__해야 할 일__. 아래 줄을 빠짐없이 JSON 문자열 목록으로 옮겨 적으세요. 한 줄마다 문자열 하나로 하고 빈 줄은 빼세요.

__작업 자료__.
/---
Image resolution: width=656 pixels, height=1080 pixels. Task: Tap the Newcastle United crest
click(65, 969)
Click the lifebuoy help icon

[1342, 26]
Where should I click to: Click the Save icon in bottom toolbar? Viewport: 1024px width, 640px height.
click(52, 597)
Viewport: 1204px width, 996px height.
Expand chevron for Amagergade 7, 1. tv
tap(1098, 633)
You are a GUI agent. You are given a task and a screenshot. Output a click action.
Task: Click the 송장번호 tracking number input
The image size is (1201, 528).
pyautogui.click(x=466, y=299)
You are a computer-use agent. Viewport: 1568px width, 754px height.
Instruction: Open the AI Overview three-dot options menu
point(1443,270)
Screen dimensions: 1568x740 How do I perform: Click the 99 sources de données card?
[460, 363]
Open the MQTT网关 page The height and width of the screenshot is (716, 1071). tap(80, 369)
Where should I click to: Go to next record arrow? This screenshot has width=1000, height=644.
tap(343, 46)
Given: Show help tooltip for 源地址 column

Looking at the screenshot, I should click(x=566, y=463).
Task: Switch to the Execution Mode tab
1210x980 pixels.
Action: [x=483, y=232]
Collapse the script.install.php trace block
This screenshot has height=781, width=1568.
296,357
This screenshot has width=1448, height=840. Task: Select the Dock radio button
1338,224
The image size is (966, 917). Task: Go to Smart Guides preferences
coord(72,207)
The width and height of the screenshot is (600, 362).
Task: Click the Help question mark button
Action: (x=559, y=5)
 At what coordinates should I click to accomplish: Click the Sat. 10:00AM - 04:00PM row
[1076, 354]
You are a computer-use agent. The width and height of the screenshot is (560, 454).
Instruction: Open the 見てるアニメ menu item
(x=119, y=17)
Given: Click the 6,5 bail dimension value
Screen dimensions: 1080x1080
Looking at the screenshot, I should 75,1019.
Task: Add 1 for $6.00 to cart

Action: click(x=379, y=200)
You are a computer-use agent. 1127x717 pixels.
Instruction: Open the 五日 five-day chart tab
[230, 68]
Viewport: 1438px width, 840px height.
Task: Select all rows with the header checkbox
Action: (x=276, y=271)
\---
__과제 풀이__.
[
  "Image resolution: width=656 pixels, height=1080 pixels. Task: Tap the Newcastle United crest",
  "click(65, 969)",
  "Click the lifebuoy help icon",
  "[1342, 26]",
  "Where should I click to: Click the Save icon in bottom toolbar? Viewport: 1024px width, 640px height.",
  "click(52, 597)",
  "Viewport: 1204px width, 996px height.",
  "Expand chevron for Amagergade 7, 1. tv",
  "tap(1098, 633)",
  "You are a GUI agent. You are given a task and a screenshot. Output a click action.",
  "Task: Click the 송장번호 tracking number input",
  "The image size is (1201, 528).",
  "pyautogui.click(x=466, y=299)",
  "You are a computer-use agent. Viewport: 1568px width, 754px height.",
  "Instruction: Open the AI Overview three-dot options menu",
  "point(1443,270)",
  "Screen dimensions: 1568x740 How do I perform: Click the 99 sources de données card?",
  "[460, 363]",
  "Open the MQTT网关 page The height and width of the screenshot is (716, 1071). tap(80, 369)",
  "Where should I click to: Go to next record arrow? This screenshot has width=1000, height=644.",
  "tap(343, 46)",
  "Given: Show help tooltip for 源地址 column",
  "Looking at the screenshot, I should click(x=566, y=463).",
  "Task: Switch to the Execution Mode tab",
  "1210x980 pixels.",
  "Action: [x=483, y=232]",
  "Collapse the script.install.php trace block",
  "This screenshot has height=781, width=1568.",
  "296,357",
  "This screenshot has width=1448, height=840. Task: Select the Dock radio button",
  "1338,224",
  "The image size is (966, 917). Task: Go to Smart Guides preferences",
  "coord(72,207)",
  "The width and height of the screenshot is (600, 362).",
  "Task: Click the Help question mark button",
  "Action: (x=559, y=5)",
  " At what coordinates should I click to accomplish: Click the Sat. 10:00AM - 04:00PM row",
  "[1076, 354]",
  "You are a computer-use agent. The width and height of the screenshot is (560, 454).",
  "Instruction: Open the 見てるアニメ menu item",
  "(x=119, y=17)",
  "Given: Click the 6,5 bail dimension value",
  "Screen dimensions: 1080x1080",
  "Looking at the screenshot, I should 75,1019.",
  "Task: Add 1 for $6.00 to cart",
  "Action: click(x=379, y=200)",
  "You are a computer-use agent. 1127x717 pixels.",
  "Instruction: Open the 五日 five-day chart tab",
  "[230, 68]",
  "Viewport: 1438px width, 840px height.",
  "Task: Select all rows with the header checkbox",
  "Action: (x=276, y=271)"
]